Naturally, I called poison control. Thankfully, antibiotics are considered pretty safe. I was told to try and get him to sleep on his side in case he puked in the middle of the night. He ended up being fine (although I did the whole check-to-see-if-he-is-still-breathing several times that evening).
So, today I went back to the local megastore and headed straight to the pharmacy, unmixed bottle in hand. I asked to speak to the pharmacist in charge. I explained to her what happened (calmly, but making sure she understood that I took this VERY seriously). Her response? “Yeah, we mark the bags, but sometimes they miss it and forget to mix the medication. I’ll get you a new one.” No shock. No indication that SHE took this very seriously. Just “yep, it happens.” Holy crap. What if it hadn’t been something that is relatively safe that my son was given too much of? How many other people are there out there who, like my husband, wouldn’t realize that medication doesn’t generally come in powder form? I hate putting the health of my family in someone else’s hands, especially if they will openly admit to incompetence.

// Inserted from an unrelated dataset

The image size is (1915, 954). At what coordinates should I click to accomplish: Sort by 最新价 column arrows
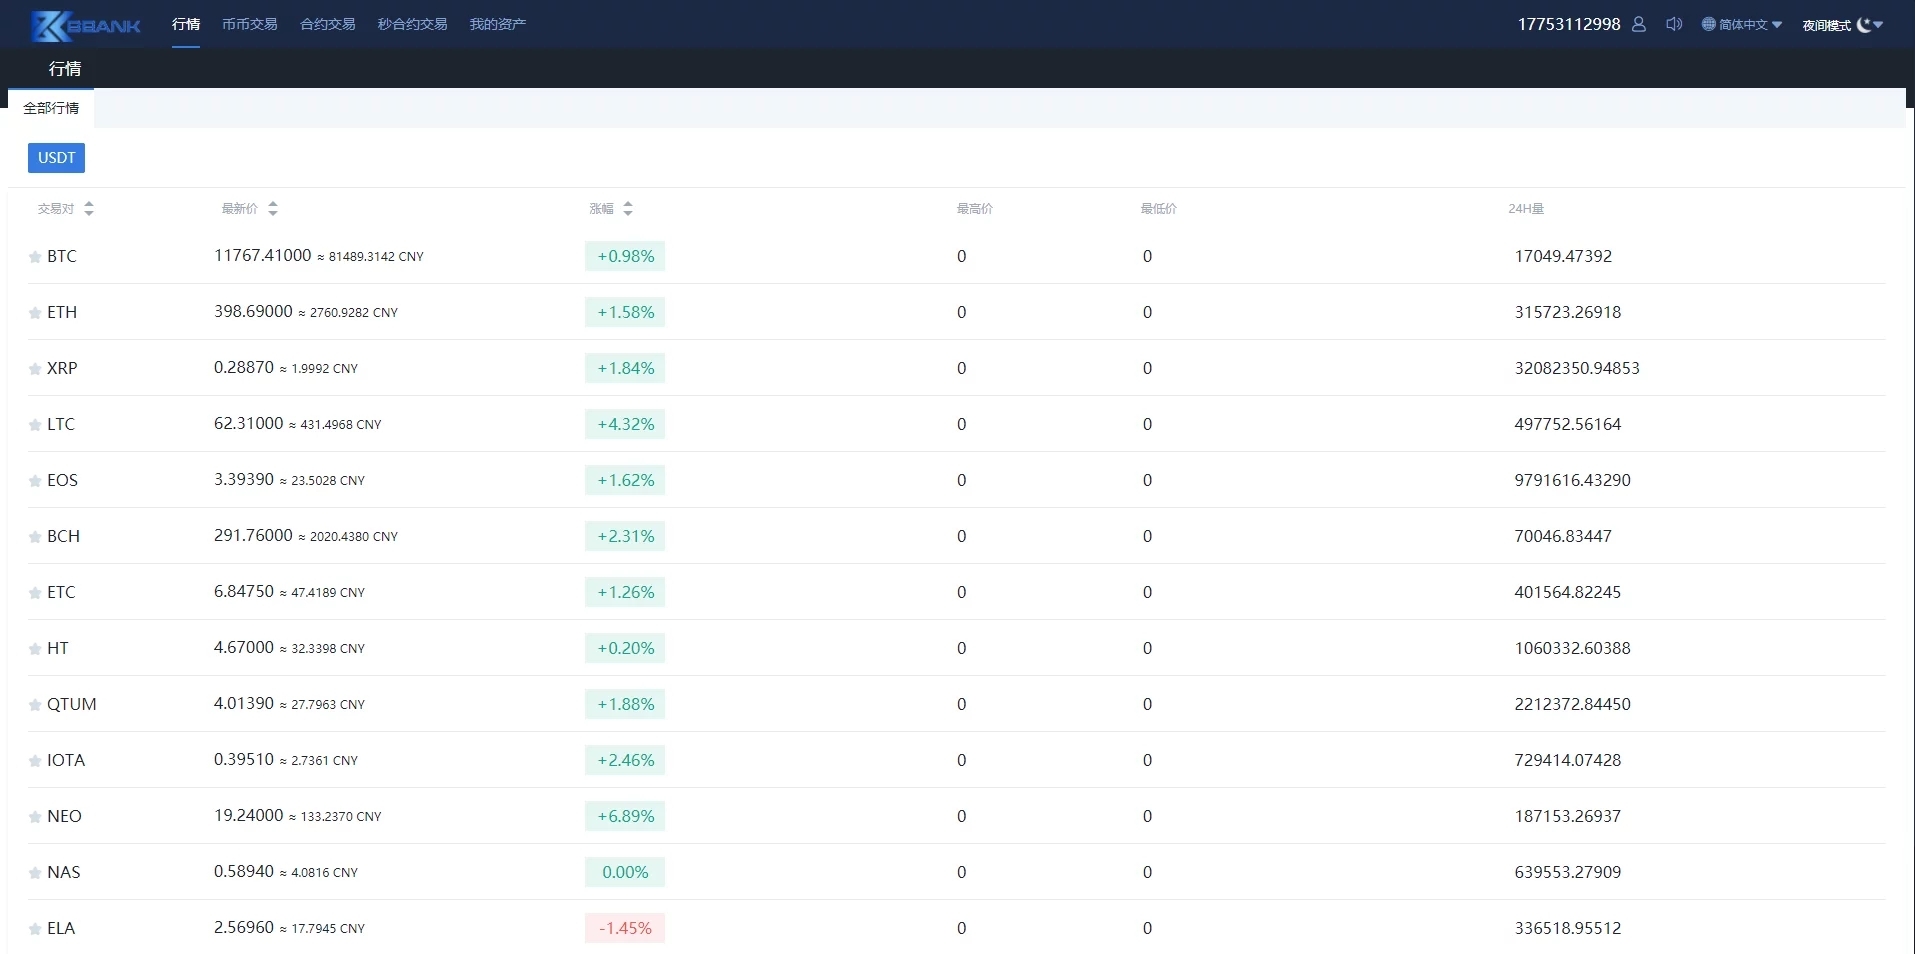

Incidentally, my mistrust of modern medicine has been several years in the building. It started about five years ago, when I was in a car accident. It took three different doctors six weeks to figure out that I had a fractured neck (partially because the first two didn’t even DO x-rays, partially because the third one waited almost a month before he bothered to READ them). When I asked the third doctor if I should see a chiropractor for my ongoing back pain he told me “no.” He said that a chiropractor would just pop my back, and they were going to “fix me.” After a couple of months of physical therapy, and another doctor thrown into the mix, they declared me unfixable (this was about a year after the accident). Things got so bad when I was pregnant with W~ that I finally broke down and followed my midwife’s advice to ignore Dr. We’re Going to Fix You and go see a chiropractor. Three weeks. That’s how long it took her to make the pain go away (turns out, I has three ribs out of place). After years of pain, it only took her three stinking weeks to “fix me.” Over three years later, and the pain has never come back.
So, this is why I forego a lot of the “optional” prenatal tests. This is why I haven’t seen my family doctor in years. This is why I go to an OB who practices with two midwives (I do still like the security of having modern medicine as a backup–I don’t think it is totally evil, just way too pompous and over-used). This is why I have such internal conflict over vaccinating my kids. And, I suppose, this is why I still haven’t given W~ his first dose of now-mixed medicine. I just think that, sometimes, we do too much. We defy Darwin. We make ourselves weaker by not allowing our bodies to do what they were designed to do.
That, and we put our lives in the hands of incompetent nitwits.